Freezing of seafood products are usually carried out by either air blasting, plate freezing or immersion freezing (e.g., brine freezing). There is no “one-size-fits-all” solution, and the choice usually come down to a balance between freezing time (production rate), energy costs and investments costs. The motivation to look into brine freezing is the great heat transfer properties it can provide. When immersing a food product in brine, you usually get good contact with the entire food surface, and agitated liquids provides high heat transfer coefficients. In essence, brine freezing is very energy efficient, and previous theoretical studies show that the SEC of brine freezing is almost half of that of tunnel freezing (0.08 vs 0.15 kWh/kg whitefish).

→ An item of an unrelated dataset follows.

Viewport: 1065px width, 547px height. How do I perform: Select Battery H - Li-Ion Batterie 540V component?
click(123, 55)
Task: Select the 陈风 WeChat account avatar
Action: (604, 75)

This demonstrator will explore various applications for brine freezing in the seafood industry. One of the potential applications is two-stage freezing of mackerel. Today, freezing of pelagic fish is done in air blast freezing tunnels where the fish is packed in 20 kg cardboard boxes and put on racks. Huge amounts of fish are batch-frozen, typically 100-300 tonnes, in a process lasting 20-22 hours. Large fans are circulating the air in the tunnel, and the heat transfer is decreasing towards the end of the freezing period. By partly freezing the mackerel in a brine freezer before entering the tunnels, the goal is to reduce the freezing time in the tunnel to 11 hours. The capacity of the plant may therefore be doubled compared with todays production. Furthermore, brine freezing is about 50% more energy efficient than air tunnels, and the tunnels themselves get more energy efficient when holding times in these are reduced. For this case, it is expected to reduce the total energy consumption by 10-20% and even higher if the process is optimised.
Brine freezing of salmon is another potential application. The standard today is to single freeze gutted salmon in air tunnels, so there is a potential to unlock the same energy demand reduction as for the mackerel case. However, due to quality changes such as decolourisation and salt uptake, the freezing process must be customised for this purpose to maintain the same level (or improved) of quality as today.